Уэсли уходит, а я замираю, ожидая наказания. Роланд молчит, он ждет, пока за Уэсом закроются двери.
– Мисс Бишоп, – он старается не смотреть на меня, – мистеру Айерсу известно про обрушение. Но ему не известно об истинной причине происходящего. Ты должна молчать и держать подробности нашего расследования при себе.
Я киваю:
– Это все, Роланд?
– Нет, – говорит он уже тише. – Открыв ящик Бена, ты нарушила закон Архива и лишилась моего доверия. Я могу один раз закрыть глаза на твой проступок, но если еще хоть раз сделаешь подобное, ты лишишься работы, и я сам, лично, сотру тебе память. – Он останавливает на мне взгляд жестких серых глаз. – Вот теперь все.
Я киваю, глядя в пол, чтобы он не прочел по моим глазам, как мне больно. Сделав глубокий вдох, я киваю еще раз и ухожу.
Уэсли ждет меня у входа в Архив. Эллиотт сидит за столом и что-то яростно строчит. Он даже не поднимает головы, когда я выхожу, хотя не так часто можно встретить двух Хранителей вместе.
У Уэса, похоже, голова закружилась от успехов.
– Смотри! – радостно говорит он, протягивая мне свой Архивный лист. На нем значится имя какого-то ребенка. – Вот это мой. – Он переворачивает листок и показывает мне список из шести имен на другой стороне. – А вот это – твой. Одна голова – хорошо, а две – еще лучше.
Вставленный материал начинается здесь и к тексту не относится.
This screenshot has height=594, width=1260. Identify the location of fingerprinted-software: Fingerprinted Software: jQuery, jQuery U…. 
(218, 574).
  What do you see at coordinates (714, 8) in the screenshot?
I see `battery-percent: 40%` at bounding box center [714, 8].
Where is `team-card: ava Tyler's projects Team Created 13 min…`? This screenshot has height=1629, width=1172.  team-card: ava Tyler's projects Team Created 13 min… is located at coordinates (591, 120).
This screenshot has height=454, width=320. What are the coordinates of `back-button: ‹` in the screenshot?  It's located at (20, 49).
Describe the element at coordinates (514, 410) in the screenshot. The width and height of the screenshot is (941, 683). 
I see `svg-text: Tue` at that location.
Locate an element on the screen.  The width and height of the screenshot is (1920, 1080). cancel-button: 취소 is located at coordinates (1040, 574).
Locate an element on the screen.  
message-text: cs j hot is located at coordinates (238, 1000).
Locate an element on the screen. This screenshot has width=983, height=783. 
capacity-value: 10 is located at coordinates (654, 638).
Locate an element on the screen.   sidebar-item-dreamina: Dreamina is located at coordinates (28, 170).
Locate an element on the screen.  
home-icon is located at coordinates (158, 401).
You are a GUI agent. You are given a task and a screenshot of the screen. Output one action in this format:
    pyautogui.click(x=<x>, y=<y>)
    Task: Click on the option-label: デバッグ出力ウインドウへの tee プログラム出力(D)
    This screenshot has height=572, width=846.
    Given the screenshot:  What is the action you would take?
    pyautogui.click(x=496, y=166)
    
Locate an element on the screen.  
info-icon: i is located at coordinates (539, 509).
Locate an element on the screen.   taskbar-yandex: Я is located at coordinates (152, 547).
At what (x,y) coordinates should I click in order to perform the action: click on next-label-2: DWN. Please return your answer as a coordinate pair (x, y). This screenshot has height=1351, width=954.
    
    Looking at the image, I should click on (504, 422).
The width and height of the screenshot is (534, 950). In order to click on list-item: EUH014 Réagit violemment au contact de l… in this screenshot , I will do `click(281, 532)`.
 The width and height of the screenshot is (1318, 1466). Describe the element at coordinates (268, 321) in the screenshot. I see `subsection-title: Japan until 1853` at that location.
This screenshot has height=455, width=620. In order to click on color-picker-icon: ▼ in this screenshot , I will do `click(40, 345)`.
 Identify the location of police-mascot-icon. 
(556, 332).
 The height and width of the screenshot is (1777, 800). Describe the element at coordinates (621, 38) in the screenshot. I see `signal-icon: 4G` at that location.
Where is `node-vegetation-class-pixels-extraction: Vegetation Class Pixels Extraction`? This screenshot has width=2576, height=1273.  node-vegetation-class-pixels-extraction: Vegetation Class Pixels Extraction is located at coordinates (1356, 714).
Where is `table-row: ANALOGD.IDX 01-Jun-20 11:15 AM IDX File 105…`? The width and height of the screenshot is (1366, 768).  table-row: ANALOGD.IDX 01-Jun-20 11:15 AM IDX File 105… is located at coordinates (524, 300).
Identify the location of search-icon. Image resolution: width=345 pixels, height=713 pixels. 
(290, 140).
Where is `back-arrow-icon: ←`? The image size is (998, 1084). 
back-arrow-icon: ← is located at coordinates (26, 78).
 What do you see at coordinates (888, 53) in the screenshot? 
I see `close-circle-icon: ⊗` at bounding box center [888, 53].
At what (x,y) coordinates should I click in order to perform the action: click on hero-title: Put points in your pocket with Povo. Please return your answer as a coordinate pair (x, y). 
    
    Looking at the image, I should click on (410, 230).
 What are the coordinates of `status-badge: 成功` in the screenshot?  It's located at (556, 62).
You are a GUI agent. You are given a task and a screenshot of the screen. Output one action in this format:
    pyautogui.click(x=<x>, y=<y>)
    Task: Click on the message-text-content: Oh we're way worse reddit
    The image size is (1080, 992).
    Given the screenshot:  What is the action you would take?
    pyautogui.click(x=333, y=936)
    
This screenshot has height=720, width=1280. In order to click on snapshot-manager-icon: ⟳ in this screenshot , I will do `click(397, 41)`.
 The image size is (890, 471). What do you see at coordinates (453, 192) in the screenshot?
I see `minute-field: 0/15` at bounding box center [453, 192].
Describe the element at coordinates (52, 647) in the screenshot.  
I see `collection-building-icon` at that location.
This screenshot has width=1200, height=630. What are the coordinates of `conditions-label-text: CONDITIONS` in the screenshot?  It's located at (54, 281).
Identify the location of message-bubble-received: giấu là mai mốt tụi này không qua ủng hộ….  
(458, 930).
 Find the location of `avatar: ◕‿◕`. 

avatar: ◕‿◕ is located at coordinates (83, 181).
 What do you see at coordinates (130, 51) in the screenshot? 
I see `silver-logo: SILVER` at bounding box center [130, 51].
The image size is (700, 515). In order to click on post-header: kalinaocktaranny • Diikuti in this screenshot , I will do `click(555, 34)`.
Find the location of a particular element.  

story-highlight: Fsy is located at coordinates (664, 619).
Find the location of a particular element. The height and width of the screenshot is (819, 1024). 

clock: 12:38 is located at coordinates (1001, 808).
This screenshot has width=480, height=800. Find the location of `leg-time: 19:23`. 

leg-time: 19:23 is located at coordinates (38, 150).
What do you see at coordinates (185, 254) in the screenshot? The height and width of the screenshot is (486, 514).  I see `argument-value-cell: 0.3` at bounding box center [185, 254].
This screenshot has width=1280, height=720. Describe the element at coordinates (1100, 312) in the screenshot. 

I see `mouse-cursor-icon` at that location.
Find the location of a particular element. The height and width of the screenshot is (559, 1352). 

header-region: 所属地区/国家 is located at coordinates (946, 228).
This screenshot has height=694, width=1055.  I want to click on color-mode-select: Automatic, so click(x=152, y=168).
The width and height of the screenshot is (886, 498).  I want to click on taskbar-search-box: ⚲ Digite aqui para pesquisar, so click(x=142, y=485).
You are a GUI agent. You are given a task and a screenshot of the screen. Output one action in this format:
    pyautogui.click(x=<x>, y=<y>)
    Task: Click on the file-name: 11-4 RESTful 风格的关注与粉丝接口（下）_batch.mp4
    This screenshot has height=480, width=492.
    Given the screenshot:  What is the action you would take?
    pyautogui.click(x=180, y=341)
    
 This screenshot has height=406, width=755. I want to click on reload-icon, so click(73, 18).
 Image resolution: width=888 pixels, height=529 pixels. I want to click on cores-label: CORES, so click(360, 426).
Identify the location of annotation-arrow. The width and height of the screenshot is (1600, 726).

– Уэсли, ты слышал? Это не игра.
– Это не значит, что нам не удастся повеселиться. И смотри сюда.
Он постукивает по центру моего листка, где выделяется одно имя.
Я вздрагиваю, понимая, что рискую встретить еще одного Убийцу Хранителей. Воспоминания еще свежи. Но Уэсли выглядит на удивление довольным.
– Вперед, мисс Бишоп. – Он протягивает мне руку. – Пойдемте на охоту.